Her answer was a variation on the “you didn’t ask” theme.
“Where did she go?”
“How would I know?”
“Let’s see if you can fly.”
The Doorman grabbed her from behind and put his hand over her mouth to stifle her shriek. Neal stepped in front of the window.
“Tell him to let her go,” he said.
“Stay out of it.”
“I’m paying the bill, I give the orders,” Neal answered.
“I’ll give you a refund. Now get out of the way.”
Neal slammed the window shut. He realized his knees were trembling and he knew that if Chin wanted to throw the woman out the window he could do it. Shit, he thought, if he wants to throw me out the window he can do it.
No real witty, intimidating threats came to him, so he settled for, “What could she tell us anyway?”
“Everything,” Chin said. “The old bag has probably been sitting downstairs for forty years. She sees everyone who goes up and everyone who comes down. If she hears someone fart, she knows what he ate for lunch.”
Chin stepped up to the woman and poked her in the chest. “Tell me.”
She broke into a long monologue.
“What man? What kind of man?” Chin asked.
The question inspired another soliloquy. When she was finished, Chin signaled the Doorman to release her. She sank to her knees on the floor and gasped for air, looking up at Neal with an expression of unmitigated hatred.
Chin wasn’t much friendlier when he said, “Okay, Mr. Gandhi. Old Woman Know-Nothing says your babe was here with a kweilo-a white guy-for just one day. Do you think this old hag wouldn’t notice that? Do you think that anybody on this whole block wouldn’t notice that? She says another guy came to visit both days. A Chinese. She says the three of them left together this morning, but she doesn’t know where they were going, and she had better be telling the truth.”
Neal plunked himself down on the windowsill. He was tired and angry and he didn’t like the smug look on Chin’s face.
“Okay,” Neal said, “so you got out of her that they were here, and now they’re not, and they left with a Chinese man. Hell, they should be easy to find now. All we have to do is find a Chinese man.”
Chin looked at him like he was thinking about the window again. Neal looked at the Doorman and pointed to the door. Chin nodded his okay and the Doorman left.
“And something else,” Neal said to Chin. “I don’t like the way you work. You’re on a job with me, there are certain things you don’t do-I don’t care if it’s your turf and your language. One of the biggest things you don’t do is you don’t rough up old women, or any women, or anybody unless you have to. And by ‘have to’ I mean only if we’re in actual, physical danger. Now if you can’t deal with that, fine-walk away right now and I’ll finish the job myself.”

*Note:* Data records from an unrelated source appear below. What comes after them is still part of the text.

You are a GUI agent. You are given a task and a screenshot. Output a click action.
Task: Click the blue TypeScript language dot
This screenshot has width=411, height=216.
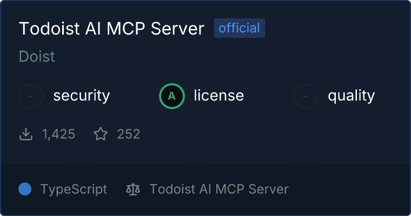25,189
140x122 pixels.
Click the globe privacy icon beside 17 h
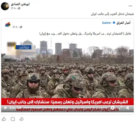pyautogui.click(x=19, y=8)
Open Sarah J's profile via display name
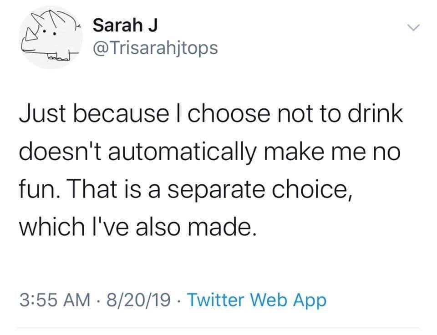Image resolution: width=437 pixels, height=335 pixels. pos(124,25)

The silence that followed was about as long as a “Gilligan’s Island” rerun.
“You don’t know how things work here,” Chin said quietly.
“I know how I work.”
“If you had talked to me that way in front of my crew, I would have had to kill you.”
Neal recognized a peace offering when he heard one. He had to give Chin back some face.
“I know. That’s why I sent him out of the room. To tell you the truth, I was pretty scared.” He gave Chin his most self-deprecating laugh.
Chin laughed back and the deal was done.
“Okay,” Chin said. “Your checkbook, your rules.”